__WHAT NEEDS TO BE DONE__
Using the data below, return every line that holds the word "will".

########

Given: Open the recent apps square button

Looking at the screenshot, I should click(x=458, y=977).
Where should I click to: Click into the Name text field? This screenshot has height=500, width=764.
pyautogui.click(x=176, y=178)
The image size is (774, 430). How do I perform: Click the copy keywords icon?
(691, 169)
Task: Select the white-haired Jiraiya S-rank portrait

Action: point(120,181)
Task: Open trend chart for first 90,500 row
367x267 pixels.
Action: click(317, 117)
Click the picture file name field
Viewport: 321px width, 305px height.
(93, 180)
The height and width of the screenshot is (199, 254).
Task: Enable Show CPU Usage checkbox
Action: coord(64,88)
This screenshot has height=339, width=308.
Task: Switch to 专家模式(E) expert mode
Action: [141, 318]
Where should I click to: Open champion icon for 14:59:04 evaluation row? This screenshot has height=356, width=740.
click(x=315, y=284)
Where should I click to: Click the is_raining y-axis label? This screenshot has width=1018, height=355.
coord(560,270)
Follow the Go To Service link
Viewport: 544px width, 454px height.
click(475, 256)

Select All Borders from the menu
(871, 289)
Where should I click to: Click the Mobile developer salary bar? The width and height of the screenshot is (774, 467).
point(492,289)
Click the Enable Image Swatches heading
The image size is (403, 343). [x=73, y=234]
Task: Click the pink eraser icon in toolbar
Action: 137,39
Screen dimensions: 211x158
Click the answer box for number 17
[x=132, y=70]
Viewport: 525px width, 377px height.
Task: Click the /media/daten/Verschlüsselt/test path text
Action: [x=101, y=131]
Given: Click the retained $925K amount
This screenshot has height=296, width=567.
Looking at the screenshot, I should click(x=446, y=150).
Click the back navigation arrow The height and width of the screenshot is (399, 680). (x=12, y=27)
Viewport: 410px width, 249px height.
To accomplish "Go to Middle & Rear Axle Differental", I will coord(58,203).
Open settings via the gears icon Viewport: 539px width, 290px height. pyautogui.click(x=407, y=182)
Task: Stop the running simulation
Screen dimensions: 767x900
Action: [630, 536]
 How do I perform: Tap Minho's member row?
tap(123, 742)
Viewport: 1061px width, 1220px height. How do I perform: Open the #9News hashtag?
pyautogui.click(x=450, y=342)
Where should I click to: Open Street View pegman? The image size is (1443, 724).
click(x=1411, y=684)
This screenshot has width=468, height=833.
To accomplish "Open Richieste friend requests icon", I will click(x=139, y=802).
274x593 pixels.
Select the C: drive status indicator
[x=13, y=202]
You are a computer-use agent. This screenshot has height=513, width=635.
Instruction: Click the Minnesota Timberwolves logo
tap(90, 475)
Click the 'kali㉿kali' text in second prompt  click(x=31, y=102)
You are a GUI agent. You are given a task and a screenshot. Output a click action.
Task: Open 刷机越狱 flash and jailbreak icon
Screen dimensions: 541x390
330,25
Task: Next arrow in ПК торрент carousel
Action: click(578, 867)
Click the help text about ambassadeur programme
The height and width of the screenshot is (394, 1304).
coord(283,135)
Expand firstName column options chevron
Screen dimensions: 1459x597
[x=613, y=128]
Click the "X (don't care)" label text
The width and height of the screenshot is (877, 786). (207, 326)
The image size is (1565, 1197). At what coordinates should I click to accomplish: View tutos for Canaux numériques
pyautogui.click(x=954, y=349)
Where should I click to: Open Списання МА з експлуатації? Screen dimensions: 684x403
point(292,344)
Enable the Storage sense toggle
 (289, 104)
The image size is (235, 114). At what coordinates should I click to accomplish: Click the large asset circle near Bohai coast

########

__TASK SOLUTION__
To accomplish "Go to Middle & Rear Axle Differental", I will coord(58,203).
To accomplish "Open Richieste friend requests icon", I will click(x=139, y=802).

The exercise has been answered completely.